19th Sunday of the Year B (13 Aug 2006) 1Kg19.4-8; Ps 34; Eph4.30-5.2; Jn6. 41-51
Homily of Fr. Paul Panaretos, S.J.
Allowing God To Teach Us What Matters Most
Different forms of literature use language differently in order to express best what authors seek to convey. Video-literature--movies--make a good example. Villains can be dressed in dark clothing; innocent people and heroes in light colors. Something happening in shadows or at night may be murky, mysterious or malicious. And if you’re like me and enjoy suspense films, sinister music--even a single, unresolved note colored with a touch of vibrato, “mmmmmm!”--is a clue as bright as daylight that something ominous is around the corner.

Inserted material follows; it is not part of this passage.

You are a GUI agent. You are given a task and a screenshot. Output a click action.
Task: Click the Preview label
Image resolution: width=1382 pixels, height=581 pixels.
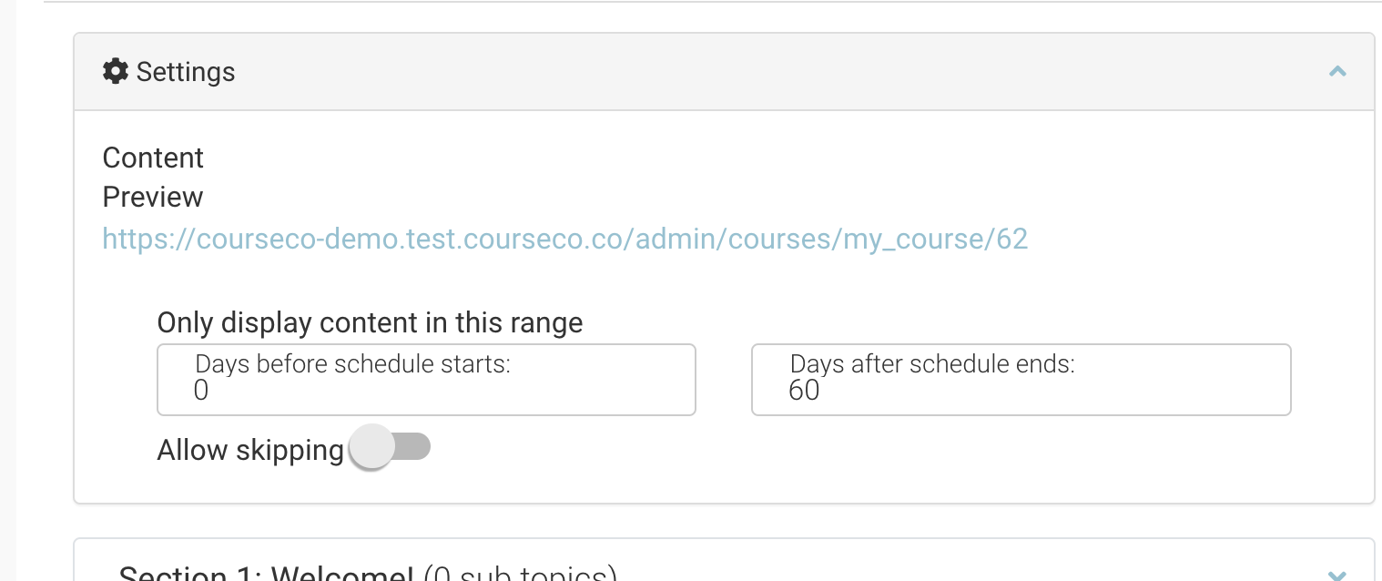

Biblical literature is no different because God’s revelation is clothed in human language. The Fourth Gospel exploits language in order both to convey meaning and deepen it. The word world in the Fourth Gospel connotes more than geography. The world means the way of living we know well: the familiar; the customary; and what human minds can grasp. The other realm is not familiar; it is not bound by our customs, our surroundings or our social standing. That realm is the realm of God.
The realm of God challenges our presumed, comfortable, secure ways of living. God’s realm invites us to live in new ways, ways in which we grow to appreciate the standards of the world as less real, less satisfying, less secure.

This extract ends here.